> _Stated exercise_
Retype every line of all the records below without any changes, and leave the pictures out of your answer.

— Begin —

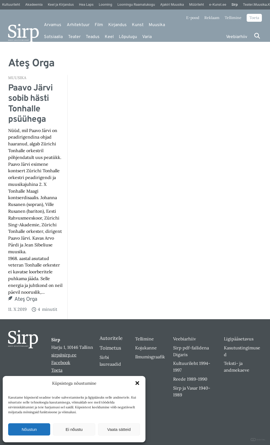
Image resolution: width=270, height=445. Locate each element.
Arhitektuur (78, 25)
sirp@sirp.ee (64, 355)
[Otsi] (257, 35)
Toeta (254, 17)
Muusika (157, 25)
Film (99, 25)
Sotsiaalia (53, 37)
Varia (147, 37)
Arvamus (52, 25)
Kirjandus (117, 25)
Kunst (138, 25)
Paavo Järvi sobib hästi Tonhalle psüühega (30, 104)
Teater (74, 37)
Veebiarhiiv (236, 37)
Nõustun (29, 429)
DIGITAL (258, 440)
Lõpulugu (128, 37)
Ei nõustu (74, 429)
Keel (109, 37)
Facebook (60, 362)
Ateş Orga (25, 299)
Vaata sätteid (119, 429)
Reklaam (212, 17)
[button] (137, 383)
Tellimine (233, 17)
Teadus (93, 37)
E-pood (192, 17)
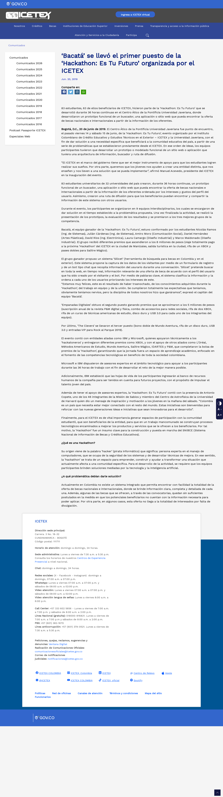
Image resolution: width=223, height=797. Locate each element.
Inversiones (121, 26)
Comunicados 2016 (29, 124)
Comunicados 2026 (29, 63)
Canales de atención (90, 764)
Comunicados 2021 (29, 93)
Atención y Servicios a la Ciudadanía (97, 35)
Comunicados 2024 (29, 75)
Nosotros (19, 26)
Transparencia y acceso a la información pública (179, 26)
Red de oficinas (61, 764)
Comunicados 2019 (29, 106)
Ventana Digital (58, 714)
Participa (131, 35)
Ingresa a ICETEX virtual (135, 14)
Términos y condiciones (123, 764)
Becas (52, 26)
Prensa (139, 26)
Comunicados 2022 (29, 87)
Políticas (40, 764)
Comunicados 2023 (29, 81)
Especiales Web (19, 136)
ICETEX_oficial (108, 751)
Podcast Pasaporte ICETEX (27, 130)
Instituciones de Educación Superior (85, 26)
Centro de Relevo (142, 744)
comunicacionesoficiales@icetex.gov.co (58, 722)
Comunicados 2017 (29, 118)
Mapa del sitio (153, 764)
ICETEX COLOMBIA (48, 743)
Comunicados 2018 (29, 112)
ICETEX (104, 743)
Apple (166, 744)
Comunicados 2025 (29, 69)
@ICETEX (42, 751)
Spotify (135, 751)
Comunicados (18, 57)
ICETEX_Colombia (79, 743)
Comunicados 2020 (29, 99)
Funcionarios (43, 767)
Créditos (37, 26)
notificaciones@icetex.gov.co (65, 729)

— End —

> _Final result_
Image resolution: width=270, height=445. Locate each element.
Arhitektuur (78, 25)
sirp@sirp.ee (64, 355)
[Otsi] (257, 35)
Toeta (254, 17)
Muusika (157, 25)
Film (99, 25)
Sotsiaalia (53, 37)
Varia (147, 37)
Arvamus (52, 25)
Kirjandus (117, 25)
Kunst (138, 25)
Paavo Järvi sobib hästi Tonhalle psüühega (30, 104)
Teater (74, 37)
Veebiarhiiv (236, 37)
Nõustun (29, 429)
DIGITAL (258, 440)
Lõpulugu (128, 37)
Ei nõustu (74, 429)
Keel (109, 37)
Facebook (60, 362)
Ateş Orga (25, 299)
Vaata sätteid (119, 429)
Reklaam (212, 17)
[button] (137, 383)
Tellimine (233, 17)
Teadus (93, 37)
E-pood (192, 17)
Image resolution: width=223, height=797. Locate each element.
Inversiones (121, 26)
Comunicados 2016 (29, 124)
Comunicados 2026 (29, 63)
Canales de atención (90, 764)
Comunicados 2021 (29, 93)
Atención y Servicios a la Ciudadanía (97, 35)
Comunicados 2024 (29, 75)
Nosotros (19, 26)
Transparencia y acceso a la información pública (179, 26)
Red de oficinas (61, 764)
Comunicados 2019 (29, 106)
Ventana Digital (58, 714)
Participa (131, 35)
Ingresa a ICETEX virtual (135, 14)
Términos y condiciones (123, 764)
Becas (52, 26)
Prensa (139, 26)
Comunicados 2022 (29, 87)
Políticas (40, 764)
Comunicados 2023 (29, 81)
Especiales Web (19, 136)
ICETEX_oficial (108, 751)
Podcast Pasaporte ICETEX (27, 130)
Instituciones de Educación Superior (85, 26)
Centro de Relevo (142, 744)
comunicacionesoficiales@icetex.gov.co (58, 722)
Comunicados 2017 (29, 118)
Mapa del sitio (153, 764)
ICETEX COLOMBIA (48, 743)
Comunicados 2018 (29, 112)
ICETEX (104, 743)
Apple (166, 744)
Comunicados 2025 (29, 69)
@ICETEX (42, 751)
Spotify (135, 751)
Comunicados (18, 57)
ICETEX_Colombia (79, 743)
Comunicados 2020 (29, 99)
Funcionarios (43, 767)
Créditos (37, 26)
notificaciones@icetex.gov.co (65, 729)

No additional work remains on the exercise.